AUFGABENSTELLUNG: Nenne alle Zahlen, die im Textauszug über Jugendweihe und Konfirmation in Ziffern geschrieben sind.

TEXTAUSZUG:
Jugendweihe und Konfirmation: Im Frühling des Lebens

Berlin wird erwachsen. In diesen Wochen feiern viele 14-Jährige Jugendweihe oder Konfirmation. Beide Riten liegen wieder im Trend.

Mehr als 400 Jugendliche und ihre Familien sitzen am Sonnabendvormittag festlich gekleidet im Friedrichstadtpalast. Jeder Einzelne von ihnen wird namentlich auf die Bühne gebeten und bekommt eine Blume überreicht, Sozialsenatorin Carola Bluhm (Linke) und die grüne Spitzenkandidatin Renate Künast sind als Festrednerinnen gekommen. Es ist der erste von fünf Terminen in diesen Wochen der Jugendfeiern, zu denen in diesem Frühling mehr als 2000 Achtklässler kommen.

DATENBLOCK:
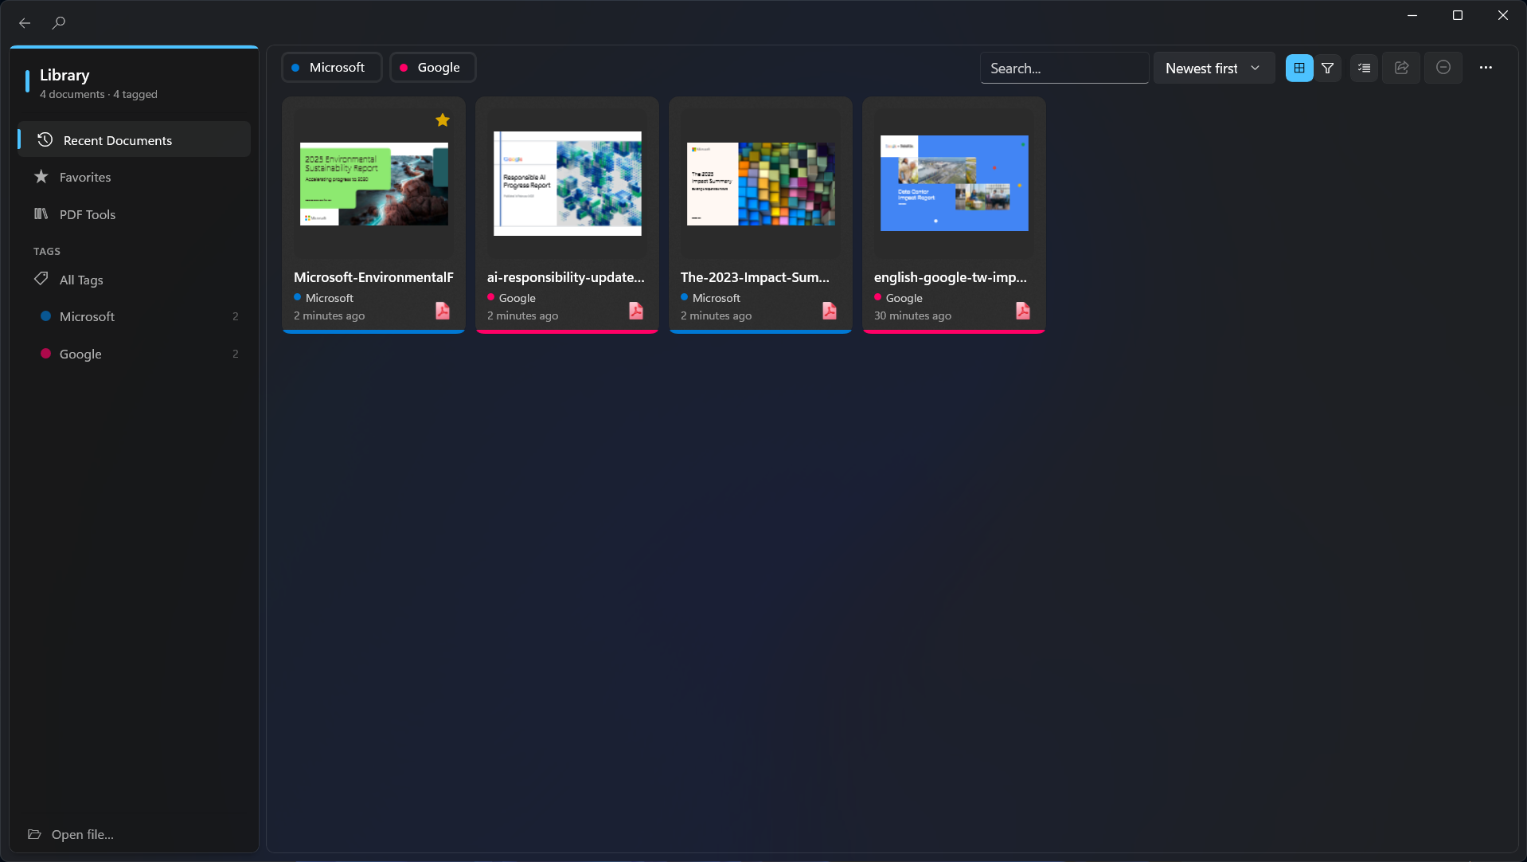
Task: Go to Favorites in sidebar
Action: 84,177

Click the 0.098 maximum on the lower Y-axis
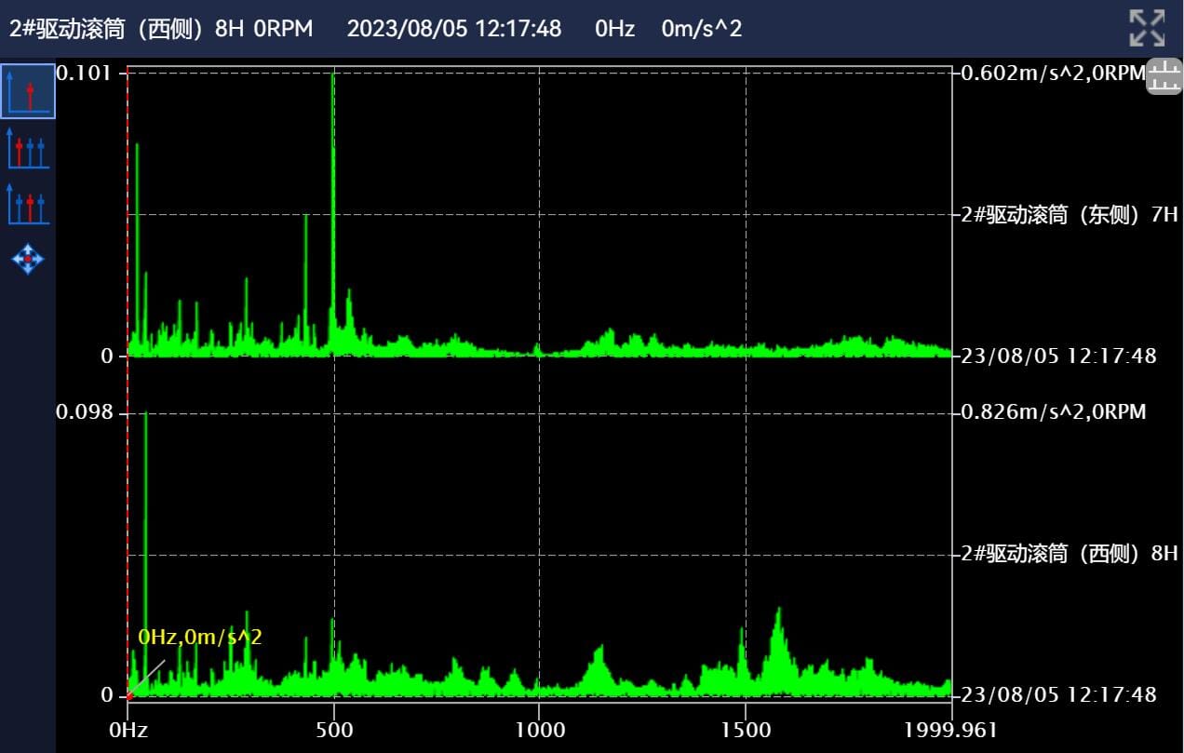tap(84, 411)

ANTWORT: 14, 400, 2000